I ricercatori avevano precedentemente identificato Nrf2 come bersaglio terapeutico per il morbo di Parkinson e la sclerosi laterale amiotrofica, la SLA. Hanno studiato modi per aumentare l’attività di Nrf2 come potenziale terapia per l’Alzheimer, che ha pochi buoni trattamenti e nessuna cura.
Il team guidato da UW-Madison ha scoperto che l’aumento dei livelli di Nrf2 nelle cellule chiamate astrociti ha aiutato i neuroni a ridurre notevolmente l’accumulo di due proteine dell’Alzheimer.
Queste proteine, tau e beta-amiloide, formano pericolosi accumuli denominati rispettivamente grovigli e placche. L’accumulo di queste proteine stressa i neuroni, portandoli alla morte e al declino cognitivo.
I topi che sovraesprimono Nrf2 hanno ottenuto risultati migliori nei test di memoria e fisici. Incrementare Nrf2 ha anche invertito le firme genetiche dell’Alzheimer nei modelli murini, suggerendo che ha avuto un diffuso effetto normalizzante oltre a trattare i grumi di tau e beta-amiloide.
”L’entità della riduzione della beta-amiloide e della tau e l’inversione quasi completa dei cambiamenti genetici è molto significativa”, afferma Johnson, che ha contribuito a identificare il ruolo protettivo di Nrf2 attraverso gli astrociti in altre malattie neurodegenerative prima di questo studio. “Oltre 2.300 geni cambiano in una parte del cervello nell’Alzheimer. E quasi tutti e 2.300 tornano alla normalità. Ero sbalordito. Non avrei mai pensato che avremmo ottenuto quel risultato”.
Nrf2 controlla l’espressione di molti geni che proteggono da traumi come lo stress ossidativo o l’infiammazione. È attivato nell’Alzheimer in fase avanzata, ma la sua attivazione può arrivare troppo tardi per proteggere il cervello dalla malattia.
Per studiare come l’attivazione persistente di Nrf2 negli astrociti potrebbe proteggere il cervello, il laboratorio di Johnson ha allevato topi con eccesso di beta-amiloide intorno ai neuroni, per simulare il morbo di Alzheimer ed espresso molto Nrf2 negli astrociti.
Rispetto ai topi senza incremento di Nrf2, avevano quasi il 90% in meno di beta-amiloide nel cervello e anche molte meno placche.
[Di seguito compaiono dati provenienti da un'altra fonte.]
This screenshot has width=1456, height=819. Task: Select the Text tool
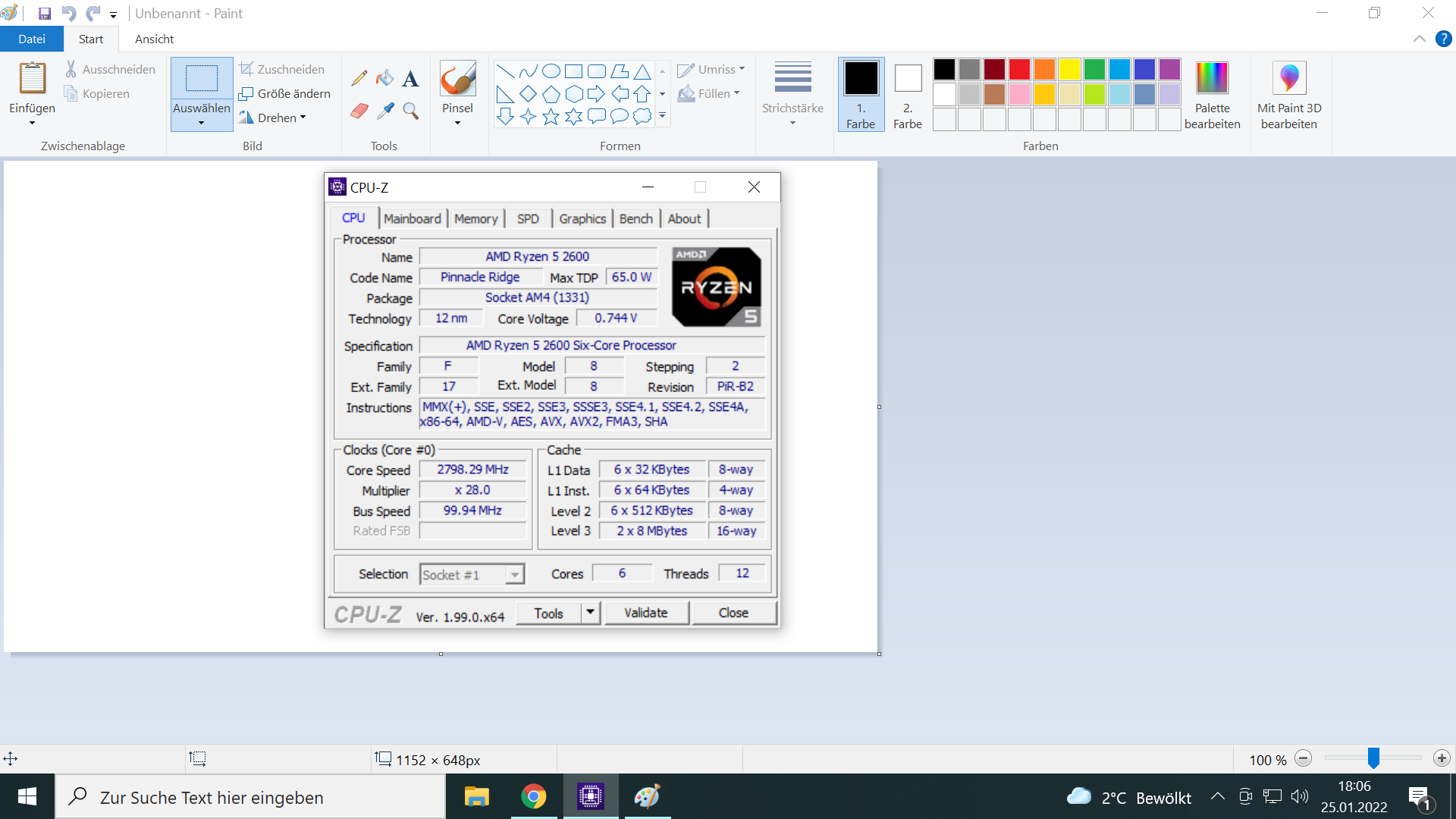pos(410,78)
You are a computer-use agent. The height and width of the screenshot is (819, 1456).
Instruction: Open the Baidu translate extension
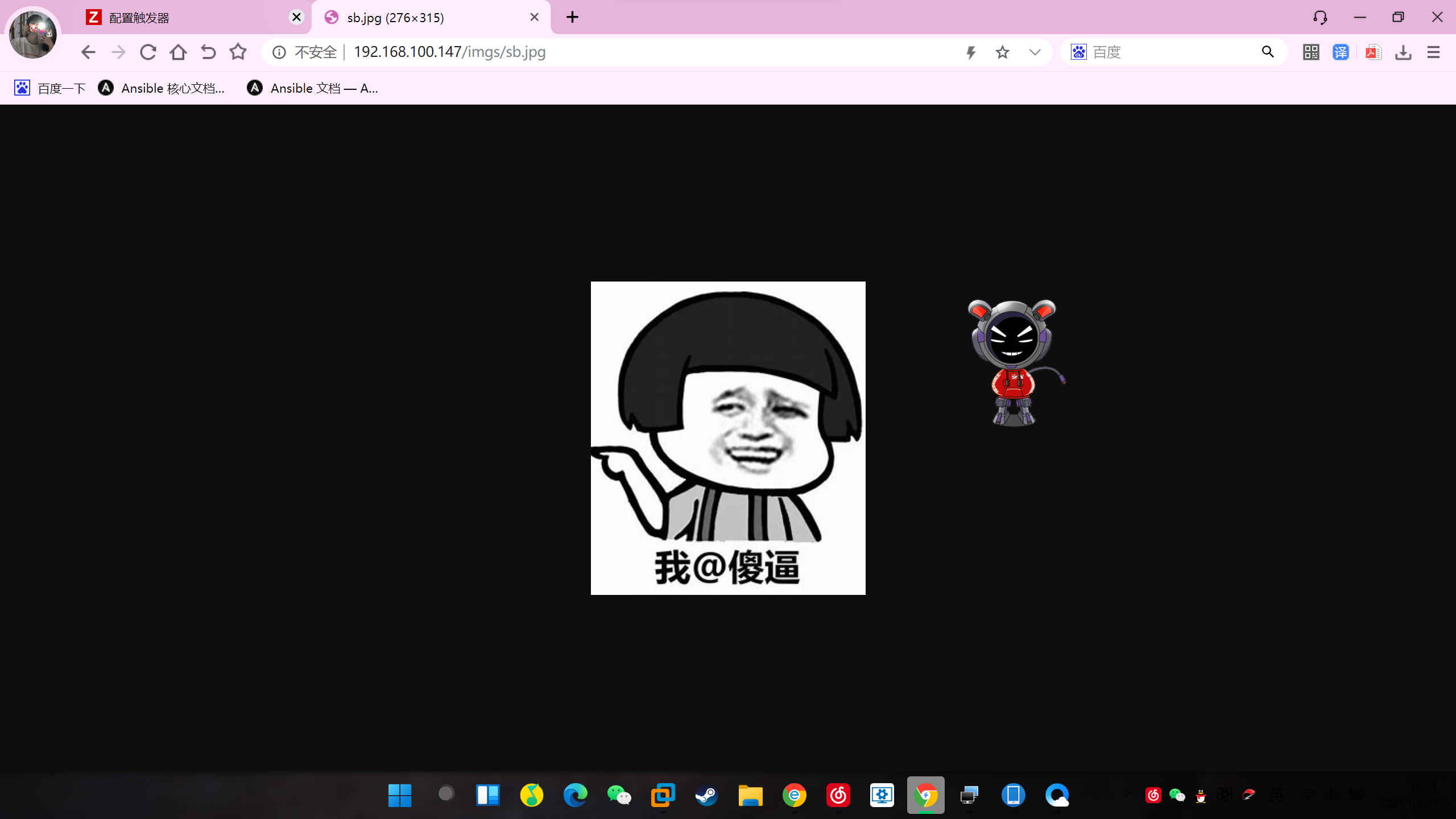1341,52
Un sintomo dell’Alzheimer, sia nei topi che negli esseri umani, è la perdita di memoria. Anche i topi modello di Alzheimer che sovraesprimono Nrf2 hanno ottenuto risultati molto migliori in un classico test di memoria rispetto a quelli senza il gene potenziato – quasi quanto i topi senza Alzheimer. E i topi con Nrf2 extra erano molto più bravi a muoversi su una barra simile a una corda tesa, una misura del loro equilibrio e coordinazione.
Il collaboratore Giles Hardingham dell’Università di Edimburgo e il suo team hanno condotto esperimenti simili su topi che hanno accumulato troppa proteina tau. Hanno scoperto che mantenevano circa il 25% in più di neuroni quando nei loro astrociti era potenziato Nrf2. Questi topi hanno anche accumulato meno proteine tau nei neuroni corticali del loro cervello.
”La sovraespressione di Nrf2 ha avuto un impatto molto simile sia nei modelli tau che beta-amiloide”, afferma Hardingham. “In entrambi i casi, è molto chiaro che Nrf2 negli astrociti sta modulando la neuropatologia”.
Il team di ricerca sospetta che Nrf2 aumenti la capacità dei neuroni di eliminare queste proteine. Non è chiaro come il gene – che non è espresso nei neuroni ma negli astrociti di supporto nelle vicinanze – esegua questa impresa. Inoltre, Nrf2 sembra fornire ulteriori benefici che non sono ancora ben compresi, come l’inversione in gran parte dei cambiamenti genetici associati alla malattia nel cervello.
Nrf2, un candidato attraente per i trattamenti anti-Alzheimer, si è dimostrato in passato difficile da attivare nel cervello tramite farmaci. Johnson dice che i trattamenti di prossima generazione, come i peptidi terapeutici e la terapia genica, possono essere un modo migliore per attivare il gene.